NOTA: Questo racconto è di un giovane autore, adatto a un pubblico giovane

 

A prima vista Jack poteva sembrare un normale ragazzo di 16 anni, studioso ed efficiente a scuola, educato e gentile. Poteva sembrare. In realtà aveva un grande problema, che potrebbe anche essere considerato un pregio... non si arrabbiava mai. Non si era arrabbiato nemmeno un mese prima, quando gli fecero uno schifosissimo scherzo con la pece...
Reprimeva sempre la rabbia dentro di sé, e non riusciva a farla uscire fuori.
Così non poteva continuare, tenendosi tutto dentro, rischiava di impazzire. Doveva trovare un modo per sfogarsi...

Dopo aver subito l'ennesima beffa dai compagni di classe, si sedette al suo posto mentre arrivava il professore di matematica. Jack odiava il professore di matematica come odiava tutti del resto. Nessuno lo trattava bene, tutti lo deridevano, tutti lo prendevano in giro per quel suo "difetto" di non arrabbiarsi mai. Non aveva amici, non ne aveva mai avuti. La sola persona al mondo che gli rimaneva era sua madre. L'unica cui tenesse davvero tanto...

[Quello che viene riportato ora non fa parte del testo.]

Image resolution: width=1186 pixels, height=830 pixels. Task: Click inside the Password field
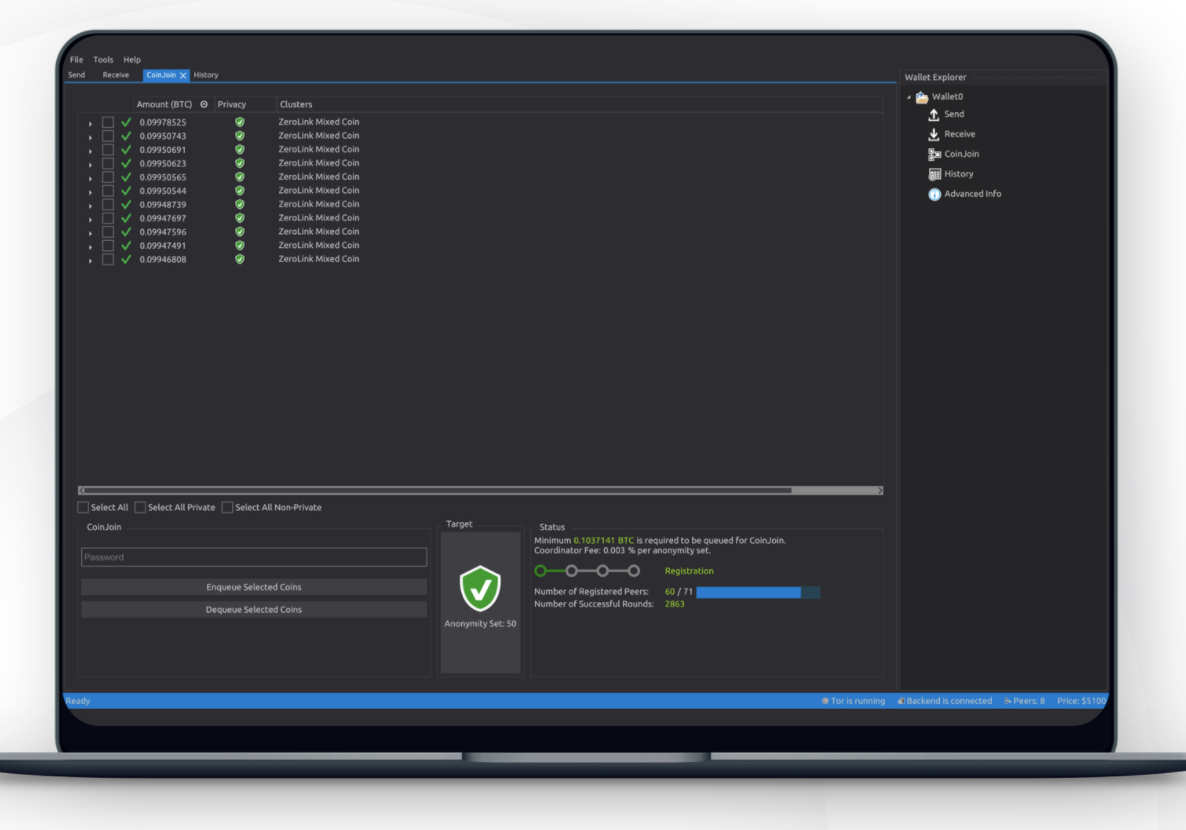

Il prof entrò in aula con i risultati dei compiti in classe della settimana precedente. Con la solita aria soddisfatta, cominciò a distribuirli.
Quando Jack lesse il suo voto rimase stupito...
4.
Era un compito perfetto, lui che era praticamente il primo della classe in quella materia, non poteva aver preso un 4!
Controllò il compito e vide un mucchio di cancellature e si accorse che quello non era assolutamente il suo elaborato.
Andò dal prof a chiedergli spiegazioni e la risposta fu «Leggi il nome, che c'è scritto?»
C'era il suo nome ma questo non era possibile, quello non era il suo compito.
Maledetto!

All'uscita da scuola, sembrava stesse per esplodere da un momento all'altro. Doveva trovare un modo per sfogare la rabbia!
Come se non bastasse, Steve il bullo della sua classe, lo aspettava in fondo al corridoio per il suo scherzo quotidiano.
Non ne poteva più, non ce la faceva più a tenere la rabbia dentro.
Tornò indietro e notò il prof di matematica che entrava nel bagno. Lo seguì di nascosto, ormai tutti i ragazzi erano usciti e nessuno lo vide. Voleva fargli un dispetto per vendicarsi del compito e bagnò tutto il pavimento, sperava che il prof scivolasse e si facesse male.
Si nascose per osservare l'effetto.
Quando il prof uscì, scivolò sul pavimento umido come Jack aveva previsto, ma cadendo sbatté con la nuca sul muro e non si rialzò.
Spaventato, Jack si avvicinò al corpo e si accorse che dalla testa scorreva un fiume di sangue che pareva non volersi fermare mai.
L'aveva ucciso.
Ma non si sentiva male, non avvertiva la sensazione di aver fatto qualcosa di sbagliato. No, anzi, stava molto meglio. Era rilassato come mai prima.
Uscì dalla scuola e giù nel cortile c'era ancora Steve. Cercò di evitarlo ma Steve gli diede una spinta che lo fece graffiare su una sbarra del cancello, che se ne stava piegata su un lato.
Era pericolosa. Stava lì da anni, ma nessuno si era mai preoccupato di toglierla.
Lui la aveva sfiorata di lato e si era procurato un lieve graffio, ma se qualcuno ci fosse finito davanti... sarebbe rimasto infilzato.
Stava pensando a questo quando afferrò Steve e...

Jack era tornato a casa, dove sua madre gli aveva già fatto trovare il pranzo pronto a tavola.
«Cosa avete fatto oggi a scuola?» chiese mentre si sedeva a tavola.
Jack la guardò sorridendo: «Niente... solita routine.»